Data listing section start

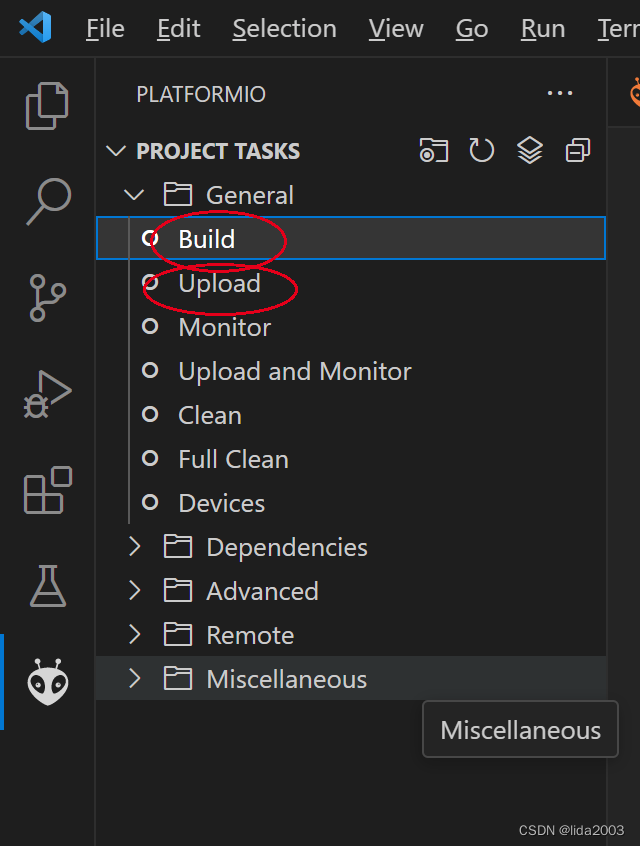This screenshot has height=846, width=640.
Task: Refresh the Project Tasks list
Action: pyautogui.click(x=482, y=151)
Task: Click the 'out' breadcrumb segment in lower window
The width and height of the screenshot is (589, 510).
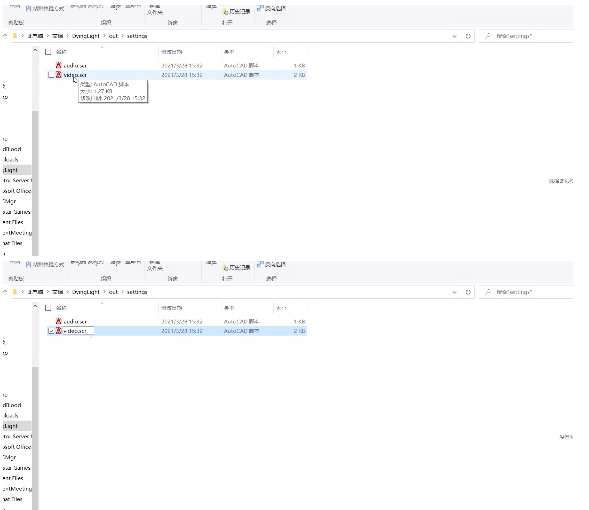Action: click(x=113, y=292)
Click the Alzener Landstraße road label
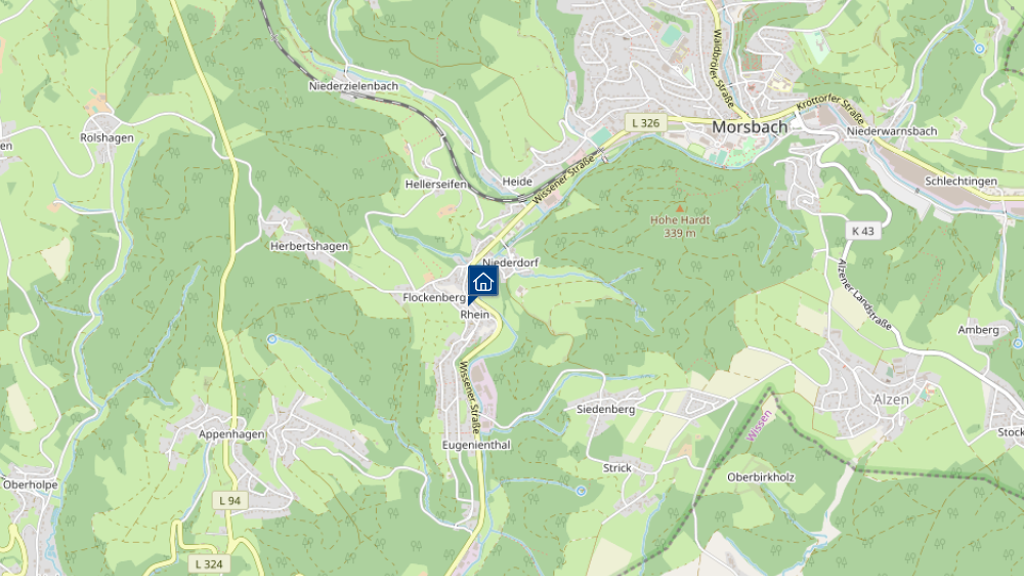Image resolution: width=1024 pixels, height=576 pixels. click(864, 295)
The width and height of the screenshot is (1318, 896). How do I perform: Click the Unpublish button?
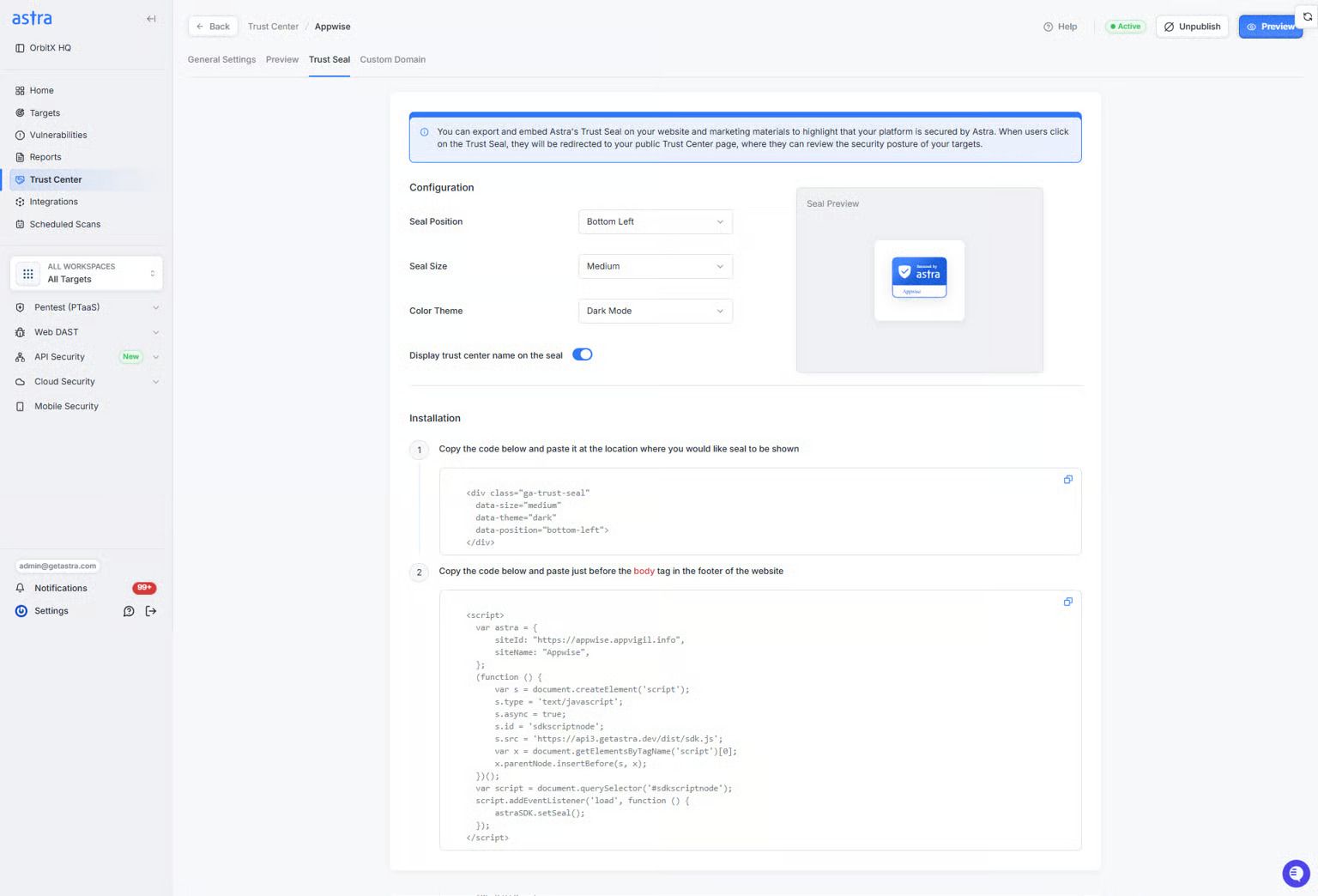pyautogui.click(x=1192, y=27)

Data listing section end

What this task involves:
Starting with the line containing "The width and height of the screenshot is (589, 510)." and ending with the last line of the records above, write out each line exactly; no pictures.

Task answer:
The width and height of the screenshot is (589, 510).
Action: click(x=113, y=292)
Click the Alzener Landstraße road label
Image resolution: width=1024 pixels, height=576 pixels. click(864, 295)
The width and height of the screenshot is (1318, 896). How do I perform: Click the Unpublish button?
pyautogui.click(x=1192, y=27)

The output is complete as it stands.